## BEGIN Record extracts

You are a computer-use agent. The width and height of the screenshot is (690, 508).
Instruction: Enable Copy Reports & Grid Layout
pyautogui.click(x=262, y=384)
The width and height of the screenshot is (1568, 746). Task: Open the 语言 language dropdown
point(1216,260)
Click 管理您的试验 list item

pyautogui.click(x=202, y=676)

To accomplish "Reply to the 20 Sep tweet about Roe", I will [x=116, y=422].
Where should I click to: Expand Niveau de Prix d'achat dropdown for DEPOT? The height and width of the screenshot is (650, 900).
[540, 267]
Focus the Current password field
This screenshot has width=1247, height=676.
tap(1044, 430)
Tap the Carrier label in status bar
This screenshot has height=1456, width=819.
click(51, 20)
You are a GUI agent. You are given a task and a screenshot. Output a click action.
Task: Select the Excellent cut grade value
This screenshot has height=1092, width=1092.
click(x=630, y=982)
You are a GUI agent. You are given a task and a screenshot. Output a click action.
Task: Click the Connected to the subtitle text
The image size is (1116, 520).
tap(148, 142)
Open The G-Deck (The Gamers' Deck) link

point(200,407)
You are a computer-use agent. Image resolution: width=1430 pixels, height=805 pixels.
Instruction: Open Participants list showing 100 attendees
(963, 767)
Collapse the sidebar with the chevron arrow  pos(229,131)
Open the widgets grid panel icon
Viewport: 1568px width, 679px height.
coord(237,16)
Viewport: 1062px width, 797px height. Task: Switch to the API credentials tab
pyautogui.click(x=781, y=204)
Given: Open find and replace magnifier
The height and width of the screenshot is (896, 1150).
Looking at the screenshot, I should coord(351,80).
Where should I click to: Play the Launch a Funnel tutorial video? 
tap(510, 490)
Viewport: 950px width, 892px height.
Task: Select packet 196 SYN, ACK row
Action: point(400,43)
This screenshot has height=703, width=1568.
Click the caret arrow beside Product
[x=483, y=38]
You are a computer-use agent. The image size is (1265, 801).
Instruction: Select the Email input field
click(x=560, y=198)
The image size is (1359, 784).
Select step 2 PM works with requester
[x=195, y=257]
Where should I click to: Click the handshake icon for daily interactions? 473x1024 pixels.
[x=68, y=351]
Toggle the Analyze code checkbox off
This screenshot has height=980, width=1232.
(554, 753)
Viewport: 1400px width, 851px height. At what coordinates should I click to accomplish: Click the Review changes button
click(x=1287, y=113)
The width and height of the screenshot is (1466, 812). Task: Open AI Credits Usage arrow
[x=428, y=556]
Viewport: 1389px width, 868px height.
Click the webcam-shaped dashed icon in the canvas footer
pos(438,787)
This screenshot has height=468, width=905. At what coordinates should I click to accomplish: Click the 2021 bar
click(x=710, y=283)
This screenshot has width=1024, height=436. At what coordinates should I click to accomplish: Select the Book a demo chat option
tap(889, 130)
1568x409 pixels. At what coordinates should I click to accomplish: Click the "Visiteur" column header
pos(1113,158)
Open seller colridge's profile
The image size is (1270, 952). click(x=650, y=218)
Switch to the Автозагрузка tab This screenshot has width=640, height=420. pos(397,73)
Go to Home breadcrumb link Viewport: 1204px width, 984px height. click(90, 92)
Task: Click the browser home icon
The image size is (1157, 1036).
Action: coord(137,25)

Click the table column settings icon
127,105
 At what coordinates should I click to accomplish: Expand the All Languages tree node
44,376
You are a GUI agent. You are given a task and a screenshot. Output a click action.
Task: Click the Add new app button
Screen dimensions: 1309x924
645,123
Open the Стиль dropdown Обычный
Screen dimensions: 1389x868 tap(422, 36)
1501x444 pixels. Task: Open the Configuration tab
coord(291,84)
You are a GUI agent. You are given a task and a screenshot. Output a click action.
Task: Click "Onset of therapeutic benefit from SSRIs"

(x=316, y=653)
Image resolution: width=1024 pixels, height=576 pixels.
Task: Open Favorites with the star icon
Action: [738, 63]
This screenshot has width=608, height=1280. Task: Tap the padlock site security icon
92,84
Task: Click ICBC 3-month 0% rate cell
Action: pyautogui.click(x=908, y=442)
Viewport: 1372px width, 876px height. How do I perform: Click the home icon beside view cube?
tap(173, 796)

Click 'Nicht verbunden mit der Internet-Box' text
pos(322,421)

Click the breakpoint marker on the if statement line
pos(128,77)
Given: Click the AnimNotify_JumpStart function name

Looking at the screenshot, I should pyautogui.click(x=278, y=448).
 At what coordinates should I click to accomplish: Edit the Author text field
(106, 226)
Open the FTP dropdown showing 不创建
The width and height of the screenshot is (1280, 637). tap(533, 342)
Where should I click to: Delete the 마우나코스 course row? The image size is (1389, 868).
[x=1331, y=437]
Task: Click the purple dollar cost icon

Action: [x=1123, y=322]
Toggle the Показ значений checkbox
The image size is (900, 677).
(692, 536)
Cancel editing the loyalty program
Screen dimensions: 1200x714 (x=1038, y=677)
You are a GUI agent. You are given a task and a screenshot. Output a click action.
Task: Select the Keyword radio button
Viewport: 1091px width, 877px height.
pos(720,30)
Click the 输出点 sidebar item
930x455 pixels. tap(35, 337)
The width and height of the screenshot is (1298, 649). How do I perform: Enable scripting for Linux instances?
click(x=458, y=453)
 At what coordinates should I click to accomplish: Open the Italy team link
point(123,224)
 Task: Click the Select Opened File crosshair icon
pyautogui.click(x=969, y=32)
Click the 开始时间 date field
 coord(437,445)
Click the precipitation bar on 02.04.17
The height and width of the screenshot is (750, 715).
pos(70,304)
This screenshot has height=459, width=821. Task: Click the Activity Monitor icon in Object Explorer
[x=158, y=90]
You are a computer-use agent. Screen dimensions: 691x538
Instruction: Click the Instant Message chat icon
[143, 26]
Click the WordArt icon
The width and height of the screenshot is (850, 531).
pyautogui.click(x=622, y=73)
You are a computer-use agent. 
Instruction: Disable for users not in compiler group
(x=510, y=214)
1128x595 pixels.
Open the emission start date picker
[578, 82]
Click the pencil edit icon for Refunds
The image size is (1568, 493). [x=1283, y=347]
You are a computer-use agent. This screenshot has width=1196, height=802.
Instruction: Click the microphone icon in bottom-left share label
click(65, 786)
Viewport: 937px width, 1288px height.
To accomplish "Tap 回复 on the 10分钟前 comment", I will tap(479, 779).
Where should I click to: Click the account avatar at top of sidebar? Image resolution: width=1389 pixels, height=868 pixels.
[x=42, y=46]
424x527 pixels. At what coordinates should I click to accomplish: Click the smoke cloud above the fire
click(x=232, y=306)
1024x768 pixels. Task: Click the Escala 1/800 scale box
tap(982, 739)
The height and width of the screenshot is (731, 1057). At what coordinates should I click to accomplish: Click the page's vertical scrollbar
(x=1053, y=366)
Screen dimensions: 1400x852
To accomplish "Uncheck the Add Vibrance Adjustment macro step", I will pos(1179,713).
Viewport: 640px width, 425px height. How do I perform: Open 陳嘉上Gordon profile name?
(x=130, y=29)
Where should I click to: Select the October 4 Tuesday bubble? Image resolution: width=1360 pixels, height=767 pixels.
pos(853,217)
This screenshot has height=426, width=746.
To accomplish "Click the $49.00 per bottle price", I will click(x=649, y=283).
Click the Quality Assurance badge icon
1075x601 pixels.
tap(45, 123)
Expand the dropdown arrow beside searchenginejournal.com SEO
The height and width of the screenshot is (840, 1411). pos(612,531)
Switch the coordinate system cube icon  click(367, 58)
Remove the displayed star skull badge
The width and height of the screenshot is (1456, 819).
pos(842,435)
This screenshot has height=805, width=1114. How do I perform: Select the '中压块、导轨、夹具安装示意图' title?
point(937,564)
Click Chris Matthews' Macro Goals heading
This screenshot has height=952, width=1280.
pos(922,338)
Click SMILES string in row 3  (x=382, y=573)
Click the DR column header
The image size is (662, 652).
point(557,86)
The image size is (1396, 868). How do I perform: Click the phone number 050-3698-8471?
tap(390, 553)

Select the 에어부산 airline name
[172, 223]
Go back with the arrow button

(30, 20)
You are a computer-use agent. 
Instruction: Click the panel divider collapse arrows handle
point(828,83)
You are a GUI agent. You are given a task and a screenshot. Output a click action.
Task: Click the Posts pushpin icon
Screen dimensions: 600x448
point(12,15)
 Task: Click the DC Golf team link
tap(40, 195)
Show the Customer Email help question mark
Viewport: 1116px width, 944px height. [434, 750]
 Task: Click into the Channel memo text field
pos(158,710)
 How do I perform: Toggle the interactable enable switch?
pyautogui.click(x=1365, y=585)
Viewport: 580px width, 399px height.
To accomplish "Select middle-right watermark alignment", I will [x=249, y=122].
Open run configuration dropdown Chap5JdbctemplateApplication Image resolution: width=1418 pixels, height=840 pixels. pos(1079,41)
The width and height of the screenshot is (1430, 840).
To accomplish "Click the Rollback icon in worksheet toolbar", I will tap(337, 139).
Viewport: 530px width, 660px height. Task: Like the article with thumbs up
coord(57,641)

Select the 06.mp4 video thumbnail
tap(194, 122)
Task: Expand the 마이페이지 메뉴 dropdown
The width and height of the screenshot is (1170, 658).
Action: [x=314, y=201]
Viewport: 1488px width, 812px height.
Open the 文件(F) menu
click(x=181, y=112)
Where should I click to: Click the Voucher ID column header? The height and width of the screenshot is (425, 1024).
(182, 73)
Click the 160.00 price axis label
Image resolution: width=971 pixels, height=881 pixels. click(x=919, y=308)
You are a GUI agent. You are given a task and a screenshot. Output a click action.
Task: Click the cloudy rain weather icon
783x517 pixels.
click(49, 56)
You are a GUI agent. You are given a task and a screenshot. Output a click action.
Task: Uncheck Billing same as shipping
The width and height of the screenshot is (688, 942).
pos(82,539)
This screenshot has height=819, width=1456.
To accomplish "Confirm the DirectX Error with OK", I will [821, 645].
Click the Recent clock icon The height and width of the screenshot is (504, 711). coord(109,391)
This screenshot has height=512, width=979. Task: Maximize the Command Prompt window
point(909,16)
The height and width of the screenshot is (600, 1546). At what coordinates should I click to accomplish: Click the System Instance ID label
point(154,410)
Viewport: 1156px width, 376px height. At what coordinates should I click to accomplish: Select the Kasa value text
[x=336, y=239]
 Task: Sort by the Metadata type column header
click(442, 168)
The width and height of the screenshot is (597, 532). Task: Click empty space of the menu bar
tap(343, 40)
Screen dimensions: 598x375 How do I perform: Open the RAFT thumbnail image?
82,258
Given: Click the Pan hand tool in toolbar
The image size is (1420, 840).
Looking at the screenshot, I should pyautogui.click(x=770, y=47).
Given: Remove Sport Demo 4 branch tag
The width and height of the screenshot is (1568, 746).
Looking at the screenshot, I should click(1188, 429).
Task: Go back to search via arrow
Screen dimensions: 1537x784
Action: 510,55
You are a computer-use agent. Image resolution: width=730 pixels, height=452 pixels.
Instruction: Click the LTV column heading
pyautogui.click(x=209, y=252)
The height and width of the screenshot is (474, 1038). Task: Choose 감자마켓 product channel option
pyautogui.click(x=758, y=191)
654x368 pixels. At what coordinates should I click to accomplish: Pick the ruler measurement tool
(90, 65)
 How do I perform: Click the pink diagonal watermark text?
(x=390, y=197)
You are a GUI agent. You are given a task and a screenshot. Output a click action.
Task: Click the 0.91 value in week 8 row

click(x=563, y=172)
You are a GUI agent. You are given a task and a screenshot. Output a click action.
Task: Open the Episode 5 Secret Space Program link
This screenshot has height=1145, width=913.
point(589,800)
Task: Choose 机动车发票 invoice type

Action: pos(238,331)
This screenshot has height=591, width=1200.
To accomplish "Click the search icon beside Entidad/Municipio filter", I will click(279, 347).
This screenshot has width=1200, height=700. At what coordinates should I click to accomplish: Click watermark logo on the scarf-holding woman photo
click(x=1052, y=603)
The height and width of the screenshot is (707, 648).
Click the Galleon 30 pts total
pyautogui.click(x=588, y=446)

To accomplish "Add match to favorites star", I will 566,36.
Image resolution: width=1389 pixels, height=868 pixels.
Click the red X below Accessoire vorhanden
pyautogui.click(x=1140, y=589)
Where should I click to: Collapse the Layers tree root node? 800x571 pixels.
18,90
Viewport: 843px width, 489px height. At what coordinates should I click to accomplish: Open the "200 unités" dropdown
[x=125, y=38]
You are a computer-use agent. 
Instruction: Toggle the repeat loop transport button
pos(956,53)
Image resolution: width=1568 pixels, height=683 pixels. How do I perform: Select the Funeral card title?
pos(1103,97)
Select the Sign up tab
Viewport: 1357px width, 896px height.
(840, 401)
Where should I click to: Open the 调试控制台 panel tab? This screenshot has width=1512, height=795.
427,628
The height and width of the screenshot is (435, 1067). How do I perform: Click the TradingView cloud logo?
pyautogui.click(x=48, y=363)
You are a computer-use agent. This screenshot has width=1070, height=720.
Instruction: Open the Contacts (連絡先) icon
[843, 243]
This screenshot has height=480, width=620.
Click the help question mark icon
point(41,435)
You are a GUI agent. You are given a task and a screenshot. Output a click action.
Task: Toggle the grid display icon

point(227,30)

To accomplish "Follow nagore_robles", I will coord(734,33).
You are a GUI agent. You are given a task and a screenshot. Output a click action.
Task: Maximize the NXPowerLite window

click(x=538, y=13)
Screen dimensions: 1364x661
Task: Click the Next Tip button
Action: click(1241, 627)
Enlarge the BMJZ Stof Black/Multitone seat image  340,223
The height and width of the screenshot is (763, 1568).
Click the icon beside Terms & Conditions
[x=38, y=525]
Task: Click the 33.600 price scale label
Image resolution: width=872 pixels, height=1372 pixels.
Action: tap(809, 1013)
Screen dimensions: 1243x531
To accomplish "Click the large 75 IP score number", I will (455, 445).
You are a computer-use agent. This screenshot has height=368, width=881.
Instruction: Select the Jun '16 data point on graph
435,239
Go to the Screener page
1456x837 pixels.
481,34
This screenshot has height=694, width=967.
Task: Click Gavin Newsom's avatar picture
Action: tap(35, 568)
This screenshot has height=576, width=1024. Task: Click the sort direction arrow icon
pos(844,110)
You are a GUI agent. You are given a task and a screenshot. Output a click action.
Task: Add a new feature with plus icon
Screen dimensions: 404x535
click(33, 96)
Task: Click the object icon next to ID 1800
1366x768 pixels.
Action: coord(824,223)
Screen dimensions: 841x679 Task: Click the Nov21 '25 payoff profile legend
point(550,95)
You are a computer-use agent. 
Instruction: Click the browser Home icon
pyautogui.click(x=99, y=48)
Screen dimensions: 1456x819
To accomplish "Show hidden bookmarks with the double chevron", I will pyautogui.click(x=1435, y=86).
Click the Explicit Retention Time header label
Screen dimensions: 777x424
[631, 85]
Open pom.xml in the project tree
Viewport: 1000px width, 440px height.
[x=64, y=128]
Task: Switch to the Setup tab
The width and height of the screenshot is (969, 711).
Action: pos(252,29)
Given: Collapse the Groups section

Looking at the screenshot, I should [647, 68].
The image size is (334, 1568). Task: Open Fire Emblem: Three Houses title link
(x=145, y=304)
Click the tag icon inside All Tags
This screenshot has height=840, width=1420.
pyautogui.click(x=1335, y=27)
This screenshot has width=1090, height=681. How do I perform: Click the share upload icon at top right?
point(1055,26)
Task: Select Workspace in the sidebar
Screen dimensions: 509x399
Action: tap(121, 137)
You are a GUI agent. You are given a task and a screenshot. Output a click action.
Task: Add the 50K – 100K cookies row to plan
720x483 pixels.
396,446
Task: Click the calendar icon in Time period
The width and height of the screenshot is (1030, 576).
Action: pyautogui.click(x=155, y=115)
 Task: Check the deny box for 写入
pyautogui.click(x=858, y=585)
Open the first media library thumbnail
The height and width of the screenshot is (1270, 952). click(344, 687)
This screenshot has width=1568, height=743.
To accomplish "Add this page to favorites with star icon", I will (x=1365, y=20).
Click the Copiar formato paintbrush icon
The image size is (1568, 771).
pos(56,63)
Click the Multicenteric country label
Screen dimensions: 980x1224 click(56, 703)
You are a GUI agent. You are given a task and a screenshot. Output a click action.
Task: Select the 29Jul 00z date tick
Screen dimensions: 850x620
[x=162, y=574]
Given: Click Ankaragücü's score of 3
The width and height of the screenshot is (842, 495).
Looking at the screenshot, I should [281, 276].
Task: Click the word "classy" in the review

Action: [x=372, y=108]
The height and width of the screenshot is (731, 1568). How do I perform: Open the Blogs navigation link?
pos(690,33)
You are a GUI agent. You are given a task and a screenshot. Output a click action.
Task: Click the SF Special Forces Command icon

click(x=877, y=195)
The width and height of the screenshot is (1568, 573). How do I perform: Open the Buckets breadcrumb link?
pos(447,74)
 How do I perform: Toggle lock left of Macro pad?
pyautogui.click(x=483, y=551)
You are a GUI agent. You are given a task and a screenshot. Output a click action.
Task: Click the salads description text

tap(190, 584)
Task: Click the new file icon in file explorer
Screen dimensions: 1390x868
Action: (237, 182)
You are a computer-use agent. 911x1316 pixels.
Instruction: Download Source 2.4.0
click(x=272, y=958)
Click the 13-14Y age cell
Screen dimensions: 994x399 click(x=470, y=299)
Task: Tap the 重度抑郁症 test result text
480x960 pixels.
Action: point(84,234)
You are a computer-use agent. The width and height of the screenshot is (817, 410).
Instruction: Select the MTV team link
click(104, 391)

## END Record extracts

Given instruction: In the items above, copy out everything from the line containing "Viewport: 1062px width, 797px" down to the line containing "[x=68, y=351]", including both of those lines, word for word.

Response to this task:
Viewport: 1062px width, 797px height. Task: Switch to the API credentials tab
pyautogui.click(x=781, y=204)
Given: Open find and replace magnifier
The height and width of the screenshot is (896, 1150).
Looking at the screenshot, I should coord(351,80).
Where should I click to: Play the Launch a Funnel tutorial video? 
tap(510, 490)
Viewport: 950px width, 892px height.
Task: Select packet 196 SYN, ACK row
Action: point(400,43)
This screenshot has height=703, width=1568.
Click the caret arrow beside Product
[x=483, y=38]
You are a computer-use agent. The image size is (1265, 801).
Instruction: Select the Email input field
click(x=560, y=198)
The image size is (1359, 784).
Select step 2 PM works with requester
[x=195, y=257]
Where should I click to: Click the handshake icon for daily interactions? 473x1024 pixels.
[x=68, y=351]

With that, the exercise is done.